__Questions on the material__:
A. Set down the asylum appeal passage from "7. She stated" up to and including "the oral hearing.", word for word.
B. In the asylum appeal passage, why did the pleadings have to be translated for her?

*** Opening Selected passage ***

6. She further stated that at the appeal hearing on the 7th of June 2012, she gave evidence to the Respondent of her fears for her son. She confined her evidence to matters which could be shown to be objectively well-founded. She was conscious that the Respondent, Ben Garvey BL, was the same Tribunal member who had dismissed her own claim. She said that she told him that her son was at risk as a Luba boy and as a failed asylum seeker. She told him that she feared that if she returned with her son to the DRC she would not get treatment for HIV/AIDS and she would die, leaving him alone. She said that she was afraid that if this happened, he would be neglected, targeted and accused of being a witch. She mentioned that by way of further correspondence furnished to the Respondent on her son’s behalf on the 8th of June and the 18th of January 2013. The letter of the 18th of January 2013 drew the attention of the Respondent to further country of origin information to the effect that the authorities in the DRC were targeting returnees who had claimed asylum abroad. She said that by letter dated the 25th of January 2013, and received on the 28th of January 2013. She was furnished with the Respondent’s decision to affirm the recommendation of the Commissioner that her son not be declared a refugee. She said that the Respondent had failed to conduct a prospective assessment of the risk of persecution faced by her son in the DRC, that he acted unreasonably in respect of his treatment of the aspect of her son’s claim based on the risks faced by failed asylum seekers in the DRC, and that he at all times conflated her son’s case with her own case, never considering her son’s case on its merits.

7. She stated that she was not a fluent English speaker and that the pleadings were drafted in English and had to be translated for her by an interpreter at the offices of their solicitor, and that the proceedings commenced on the 7th of February, 2013.

8. On the 30th of March 2012 Conor O’Briain, solicitor on behalf of the applicant, enclosed a Notice of Appeal on behalf of the Applicant indicating that documentation and submissions would be forwarded in advance of the oral hearing.

9. On the 7th of June 2012, Conor O’Briain, solicitor on behalf of the applicant, presented a document entitled “skeleton submission of the appellant”. Included in those submissions were the following:

      i. K.K. had a well-founded fear of persecution in the DRC by reason of his membership of a particular social group comprised of Congolese children and/or Congolese children who do not have parental carers.

      ii. K.K. has a well-founded fear of persecution in the DRC by reason of his membership of a particular social group comprised of Congolese nationals who claim asylum abroad. Failed asylum seekers may constitute a particular social group for the purposes of the Convention and said that “cogent authoritative and objective COI that failed asylum seekers are targeted for persecution in the person’s country of origin and demonstrating a Convention nexus would have to be shown.

*** Closing Selected passage ***
*** Opening Data shown ***

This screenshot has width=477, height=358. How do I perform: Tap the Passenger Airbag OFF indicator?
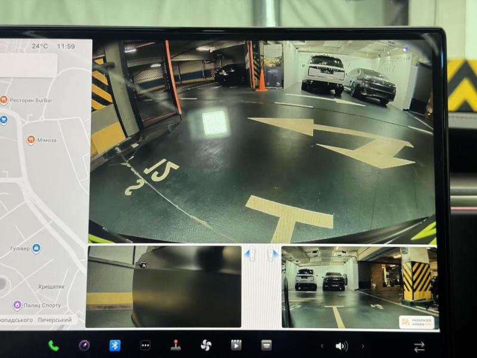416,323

*** Closing Data shown ***
*** Opening Data shown ***

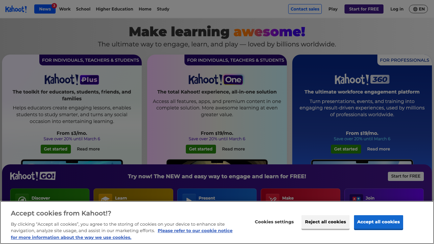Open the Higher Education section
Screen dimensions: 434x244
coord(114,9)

*** Closing Data shown ***
*** Opening Data shown ***

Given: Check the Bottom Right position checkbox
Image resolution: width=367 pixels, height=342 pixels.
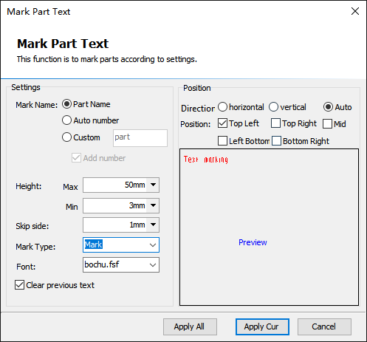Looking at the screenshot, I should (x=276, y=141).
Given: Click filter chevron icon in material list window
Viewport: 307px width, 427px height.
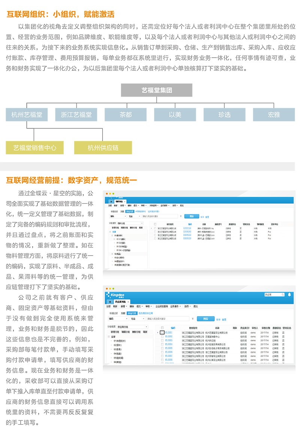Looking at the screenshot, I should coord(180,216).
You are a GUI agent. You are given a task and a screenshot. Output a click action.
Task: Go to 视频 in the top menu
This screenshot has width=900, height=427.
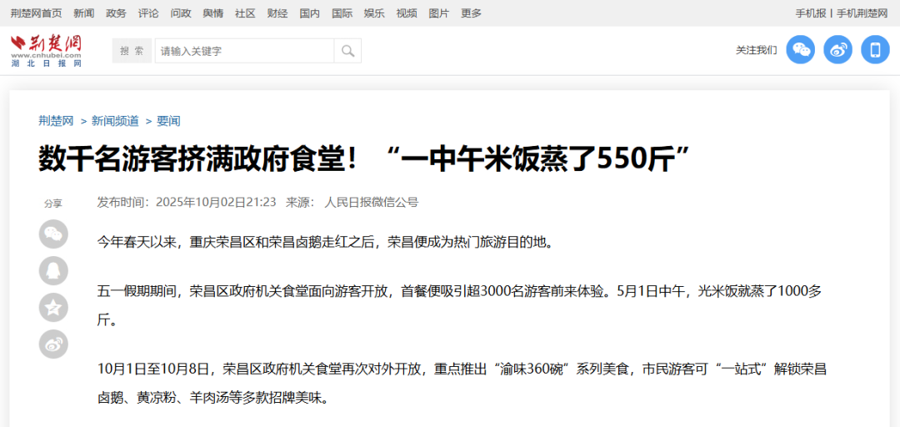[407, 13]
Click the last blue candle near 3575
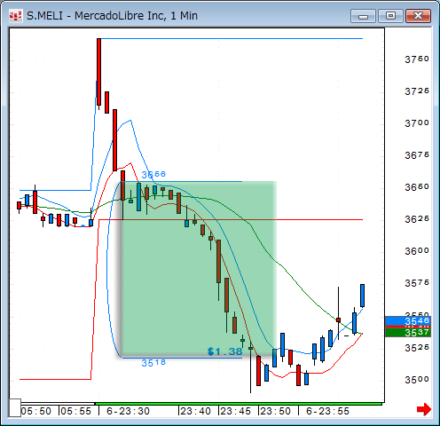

*** Closing Data shown ***

__Outputs by task__:
A.
7. She stated that she was not a fluent English speaker and that the pleadings were drafted in English and had to be translated for her by an interpreter at the offices of their solicitor, and that the proceedings commenced on the 7th of February, 2013.

8. On the 30th of March 2012 Conor O’Briain, solicitor on behalf of the applicant, enclosed a Notice of Appeal on behalf of the Applicant indicating that documentation and submissions would be forwarded in advance of the oral hearing.

B. She was not a fluent English speaker, and the pleadings were drafted in English. An interpreter therefore translated them for her at their solicitor's offices.